Recorded information
======
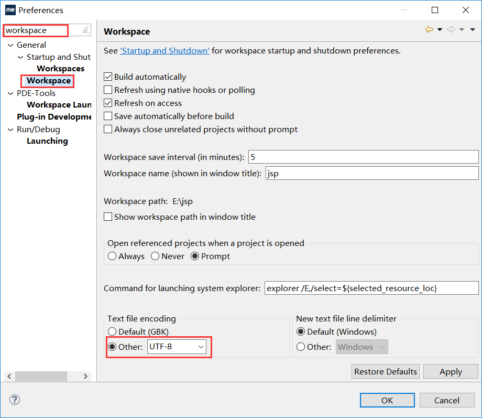This screenshot has height=418, width=482.
Task: Collapse the Run/Debug tree node
Action: coord(10,130)

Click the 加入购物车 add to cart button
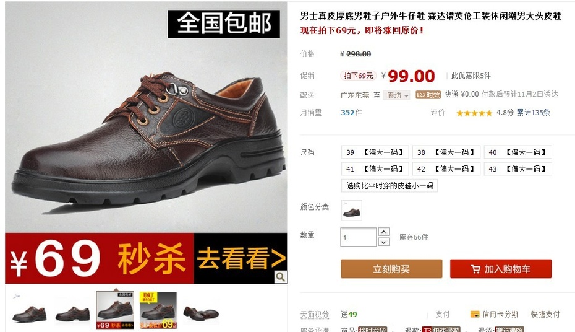[x=501, y=269]
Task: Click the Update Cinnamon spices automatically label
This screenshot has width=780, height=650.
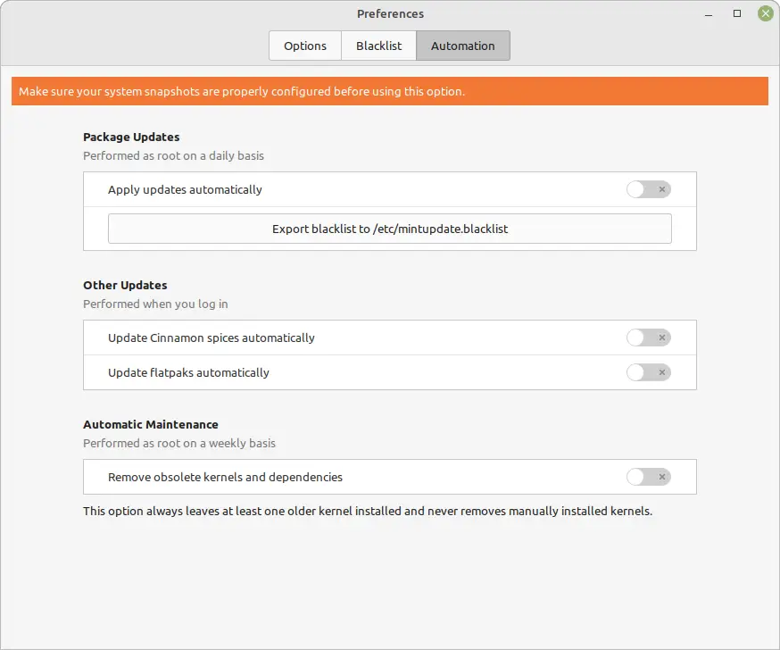Action: [x=211, y=338]
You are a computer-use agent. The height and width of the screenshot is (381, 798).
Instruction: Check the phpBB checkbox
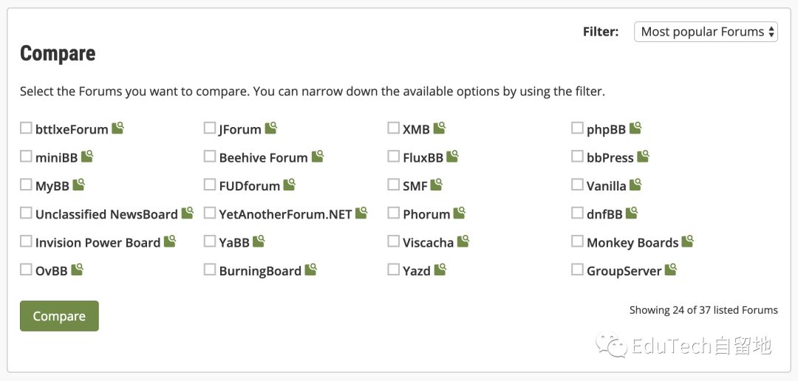tap(577, 128)
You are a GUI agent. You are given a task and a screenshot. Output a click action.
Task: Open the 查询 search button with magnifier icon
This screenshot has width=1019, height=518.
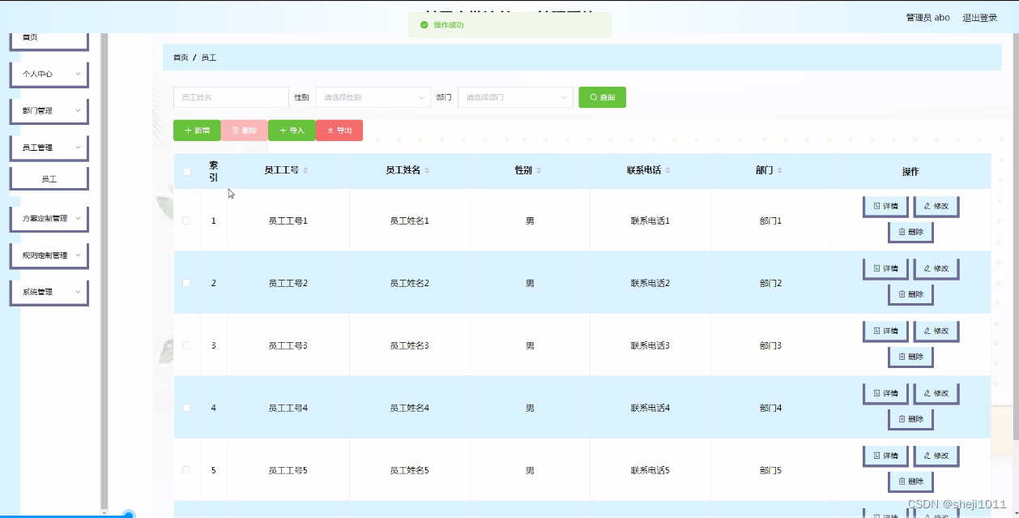pyautogui.click(x=602, y=96)
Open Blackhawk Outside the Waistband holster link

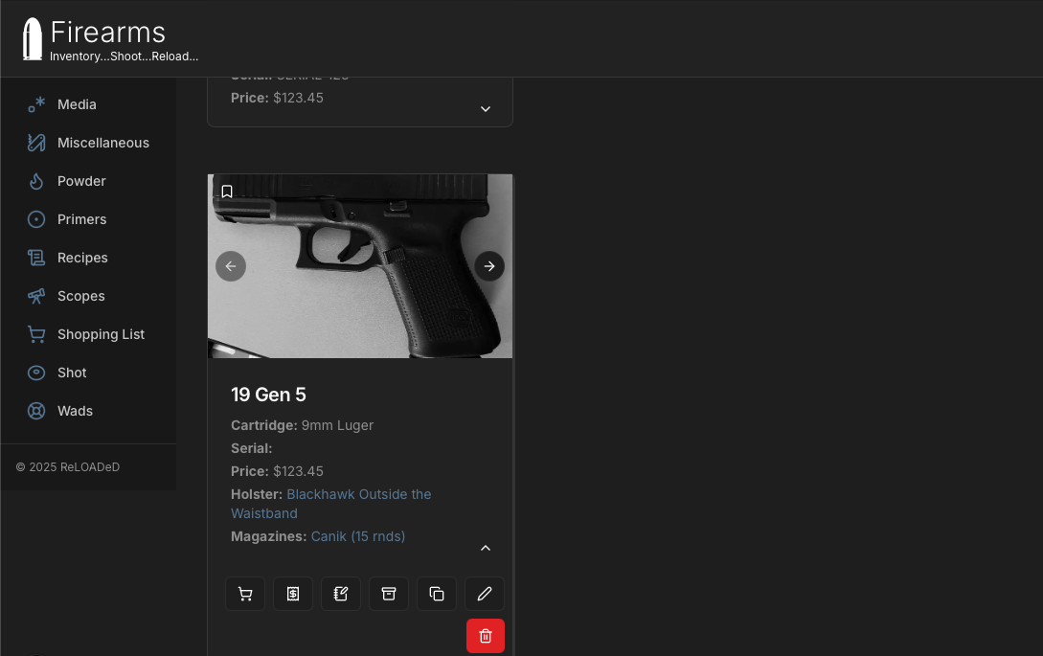(x=330, y=504)
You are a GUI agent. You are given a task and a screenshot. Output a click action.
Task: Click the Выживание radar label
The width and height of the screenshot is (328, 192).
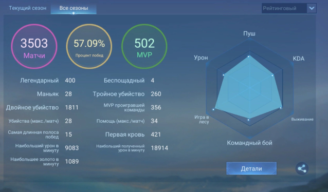point(302,119)
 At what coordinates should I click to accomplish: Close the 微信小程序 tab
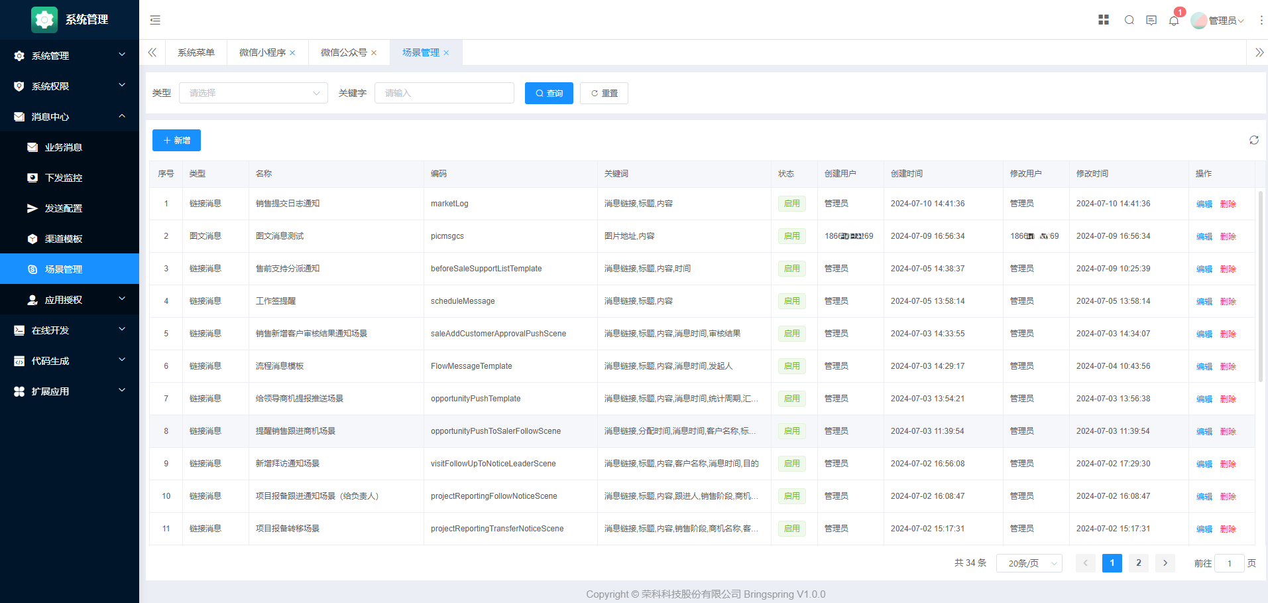(292, 53)
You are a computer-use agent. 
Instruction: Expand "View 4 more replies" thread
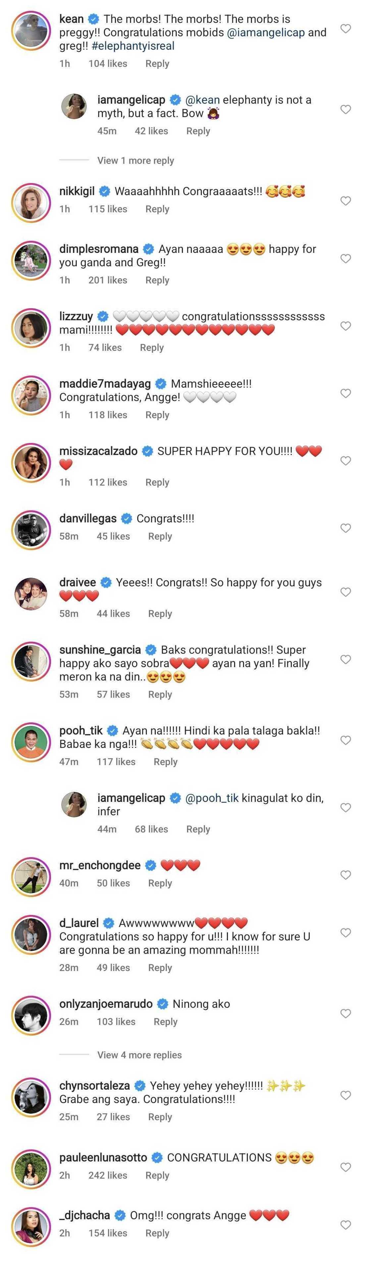pyautogui.click(x=139, y=1055)
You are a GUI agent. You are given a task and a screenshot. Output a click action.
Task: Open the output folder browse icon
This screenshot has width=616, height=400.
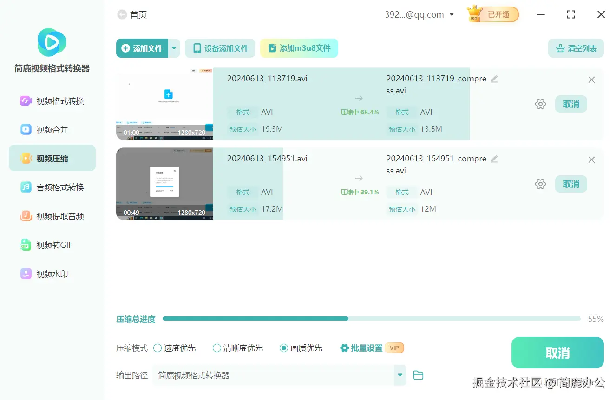[x=418, y=375]
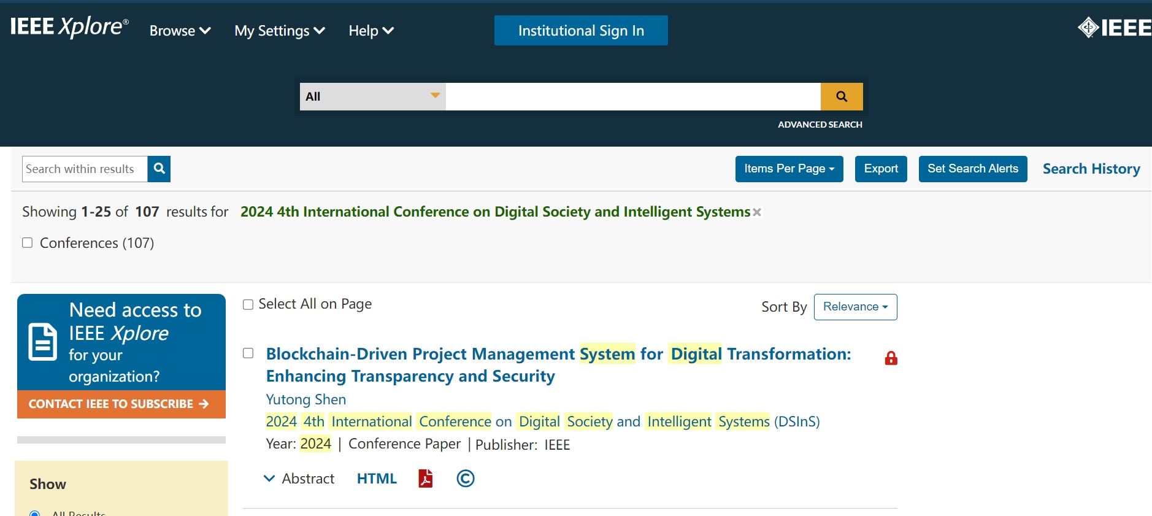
======
Directions
If a line in the records above contains the word "computer", copy it.

Result below
You are a computer-use agent. The height and width of the screenshot is (381, 798).
You are a computer-use agent. 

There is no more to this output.